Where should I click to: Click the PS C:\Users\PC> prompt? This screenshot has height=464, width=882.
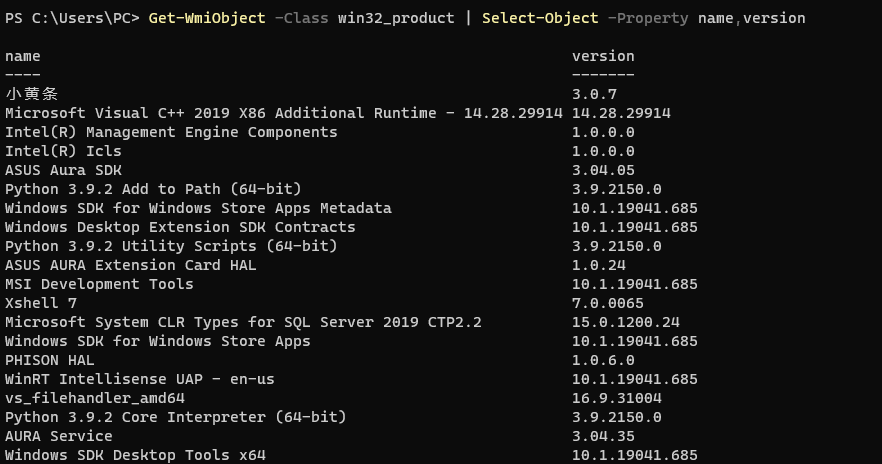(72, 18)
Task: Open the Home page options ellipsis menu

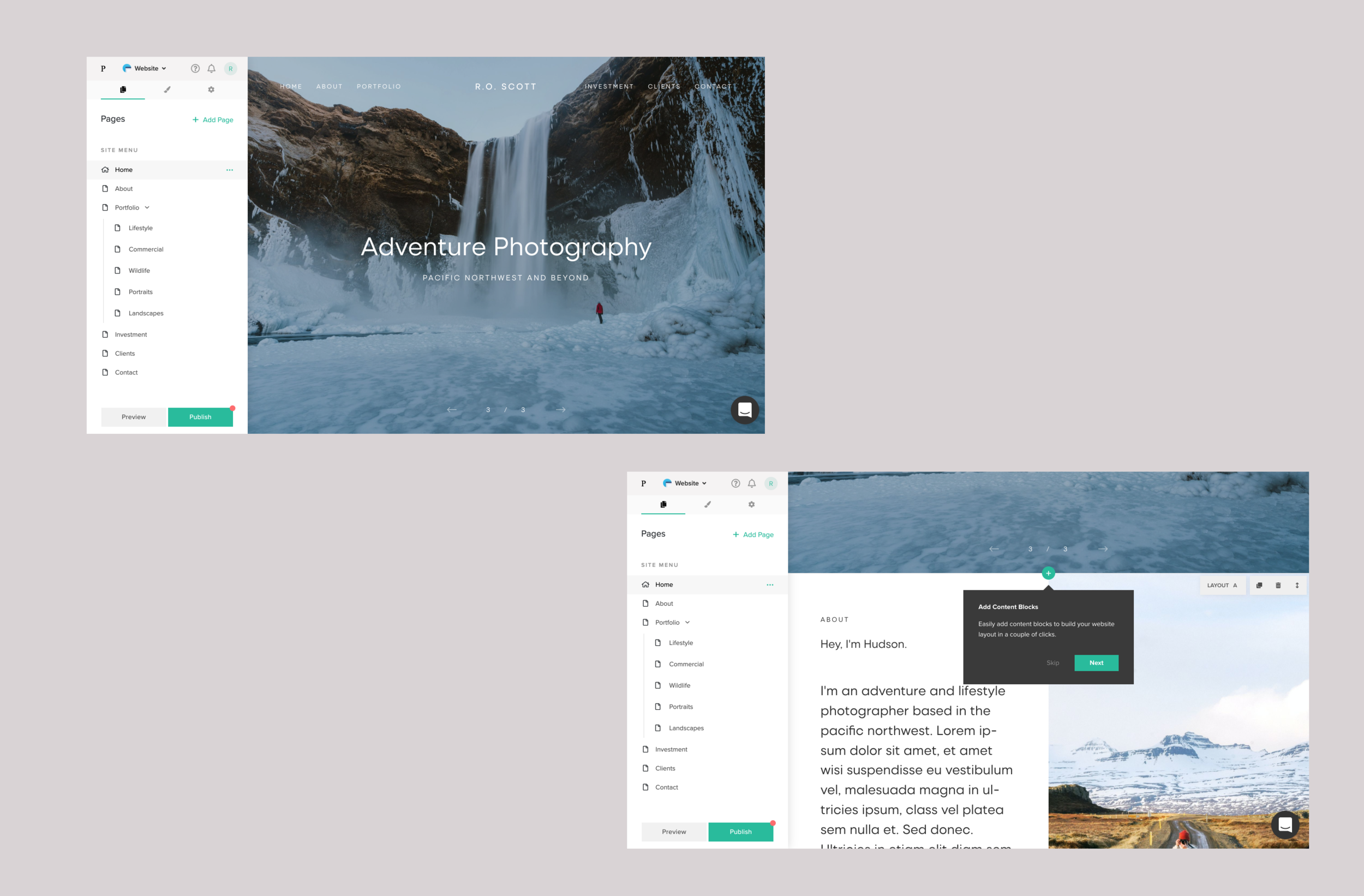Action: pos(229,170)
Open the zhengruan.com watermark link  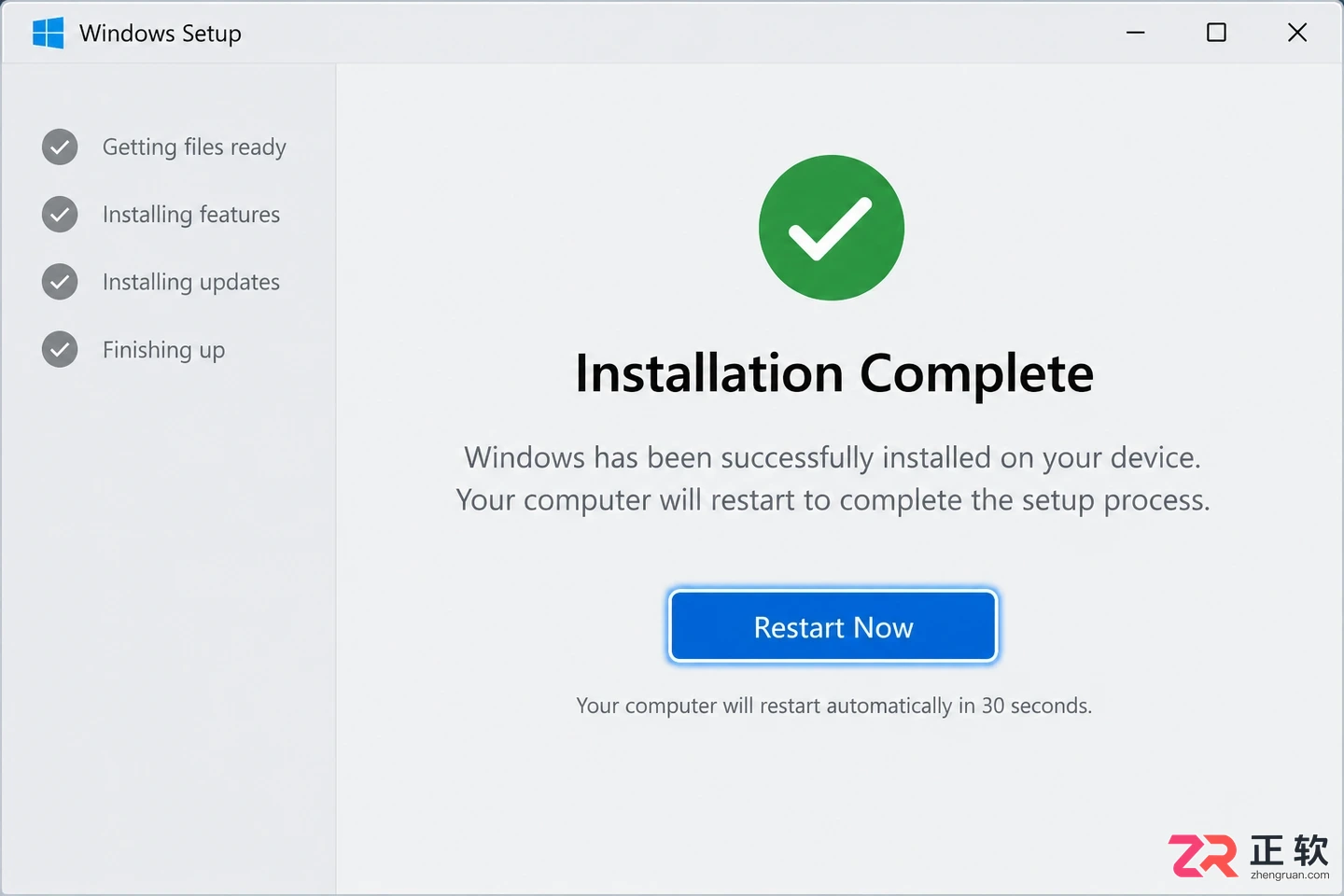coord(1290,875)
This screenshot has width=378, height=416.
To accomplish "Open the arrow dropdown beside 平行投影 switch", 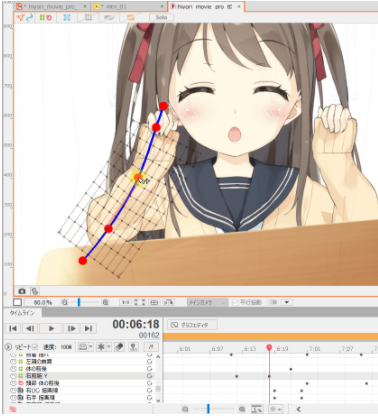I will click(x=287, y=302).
□ □ □ □
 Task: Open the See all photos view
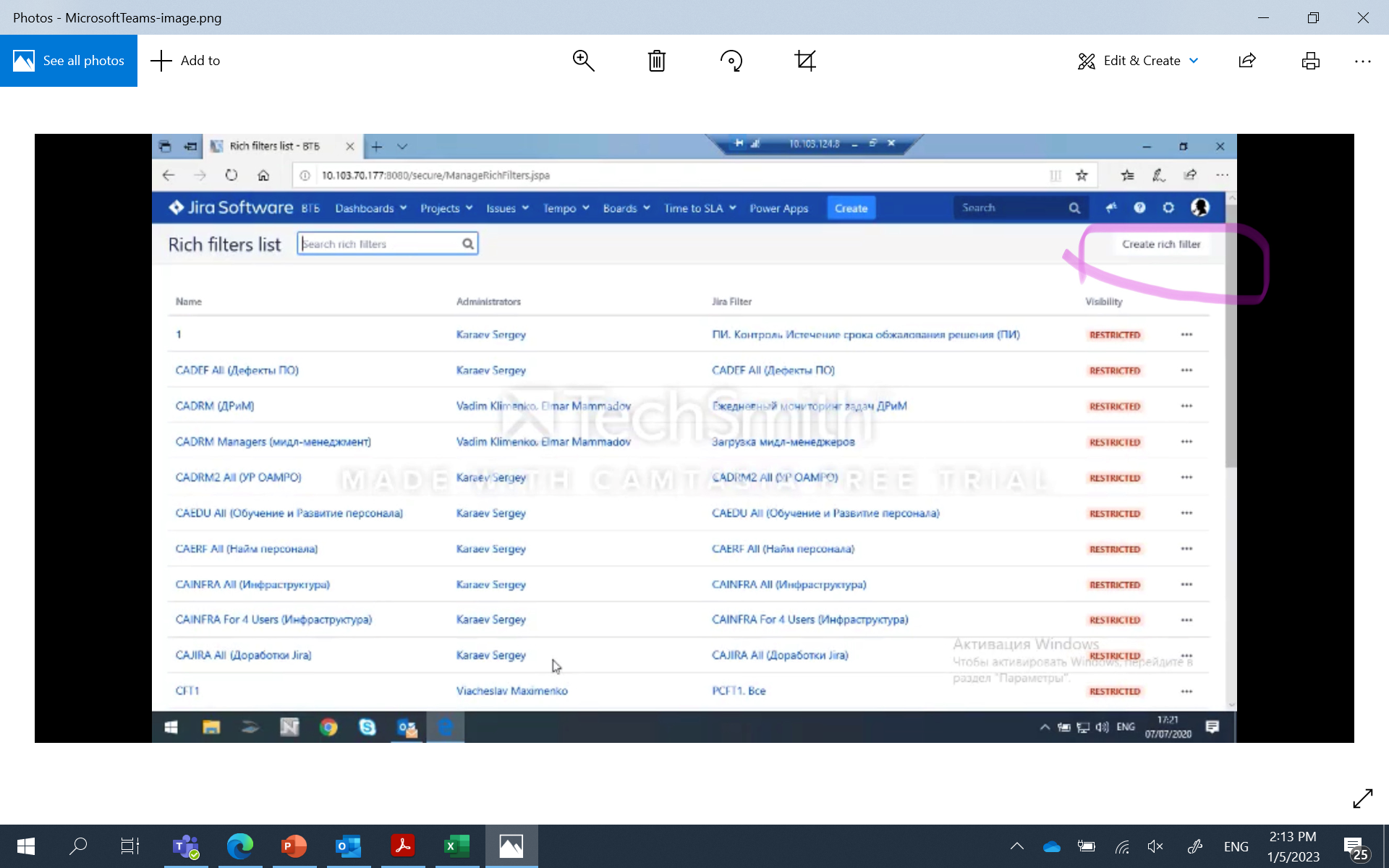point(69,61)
□ □ □ □
Identify each line in the entries above that contains the string "screenshot", and copy those lines in full.

Where should I click to: Click the PS C:\Users\PC> prompt? This screenshot has height=464, width=882.
This screenshot has width=378, height=416.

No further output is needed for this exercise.